=== Begin Enclosure ===

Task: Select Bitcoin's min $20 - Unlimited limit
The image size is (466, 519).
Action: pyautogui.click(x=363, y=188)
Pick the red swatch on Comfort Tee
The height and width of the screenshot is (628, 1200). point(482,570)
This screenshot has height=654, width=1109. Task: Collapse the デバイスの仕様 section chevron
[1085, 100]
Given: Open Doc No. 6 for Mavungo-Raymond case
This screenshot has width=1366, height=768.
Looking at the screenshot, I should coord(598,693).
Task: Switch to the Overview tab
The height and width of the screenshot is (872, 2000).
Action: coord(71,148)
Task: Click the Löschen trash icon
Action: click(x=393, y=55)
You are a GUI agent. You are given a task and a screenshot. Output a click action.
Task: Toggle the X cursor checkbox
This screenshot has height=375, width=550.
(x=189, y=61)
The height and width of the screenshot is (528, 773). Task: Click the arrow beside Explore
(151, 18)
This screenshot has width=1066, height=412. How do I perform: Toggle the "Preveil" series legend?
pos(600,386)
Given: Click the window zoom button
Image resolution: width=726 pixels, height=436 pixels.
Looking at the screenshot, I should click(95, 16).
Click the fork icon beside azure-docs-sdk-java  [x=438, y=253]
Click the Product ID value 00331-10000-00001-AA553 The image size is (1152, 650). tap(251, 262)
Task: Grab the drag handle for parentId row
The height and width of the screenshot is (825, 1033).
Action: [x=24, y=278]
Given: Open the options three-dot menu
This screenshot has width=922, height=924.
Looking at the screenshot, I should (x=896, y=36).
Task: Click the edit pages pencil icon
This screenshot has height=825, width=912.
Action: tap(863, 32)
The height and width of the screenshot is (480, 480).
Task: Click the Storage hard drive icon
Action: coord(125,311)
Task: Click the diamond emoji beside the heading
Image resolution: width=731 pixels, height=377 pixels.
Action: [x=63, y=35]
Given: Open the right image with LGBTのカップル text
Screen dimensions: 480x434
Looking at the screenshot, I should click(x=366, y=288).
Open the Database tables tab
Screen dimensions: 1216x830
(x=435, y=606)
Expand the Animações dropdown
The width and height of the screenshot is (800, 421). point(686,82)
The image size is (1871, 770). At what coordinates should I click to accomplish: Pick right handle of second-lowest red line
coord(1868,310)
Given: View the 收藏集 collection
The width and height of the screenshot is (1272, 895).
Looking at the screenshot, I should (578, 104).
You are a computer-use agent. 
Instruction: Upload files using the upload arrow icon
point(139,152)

=== End Enclosure ===

■ Work request:
The data above needs to be given again exactly, with no line left out.

■ Task response:
Task: Select Bitcoin's min $20 - Unlimited limit
The image size is (466, 519).
Action: pyautogui.click(x=363, y=188)
Pick the red swatch on Comfort Tee
The height and width of the screenshot is (628, 1200). point(482,570)
This screenshot has height=654, width=1109. Task: Collapse the デバイスの仕様 section chevron
[1085, 100]
Given: Open Doc No. 6 for Mavungo-Raymond case
This screenshot has width=1366, height=768.
Looking at the screenshot, I should coord(598,693).
Task: Switch to the Overview tab
The height and width of the screenshot is (872, 2000).
Action: coord(71,148)
Task: Click the Löschen trash icon
Action: click(x=393, y=55)
You are a GUI agent. You are given a task and a screenshot. Output a click action.
Task: Toggle the X cursor checkbox
This screenshot has height=375, width=550.
(x=189, y=61)
The height and width of the screenshot is (528, 773). Task: Click the arrow beside Explore
(151, 18)
This screenshot has width=1066, height=412. How do I perform: Toggle the "Preveil" series legend?
pos(600,386)
Given: Click the window zoom button
Image resolution: width=726 pixels, height=436 pixels.
Looking at the screenshot, I should click(95, 16).
Click the fork icon beside azure-docs-sdk-java  [x=438, y=253]
Click the Product ID value 00331-10000-00001-AA553 The image size is (1152, 650). tap(251, 262)
Task: Grab the drag handle for parentId row
The height and width of the screenshot is (825, 1033).
Action: [x=24, y=278]
Given: Open the options three-dot menu
This screenshot has width=922, height=924.
Looking at the screenshot, I should (x=896, y=36).
Task: Click the edit pages pencil icon
This screenshot has height=825, width=912.
Action: tap(863, 32)
The height and width of the screenshot is (480, 480).
Task: Click the Storage hard drive icon
Action: coord(125,311)
Task: Click the diamond emoji beside the heading
Image resolution: width=731 pixels, height=377 pixels.
Action: [x=63, y=35]
Given: Open the right image with LGBTのカップル text
Screen dimensions: 480x434
Looking at the screenshot, I should click(x=366, y=288).
Open the Database tables tab
Screen dimensions: 1216x830
(x=435, y=606)
Expand the Animações dropdown
The width and height of the screenshot is (800, 421). point(686,82)
The image size is (1871, 770). At what coordinates should I click to accomplish: Pick right handle of second-lowest red line
coord(1868,310)
Given: View the 收藏集 collection
The width and height of the screenshot is (1272, 895).
Looking at the screenshot, I should (578, 104).
You are a computer-use agent. 
Instruction: Upload files using the upload arrow icon
point(139,152)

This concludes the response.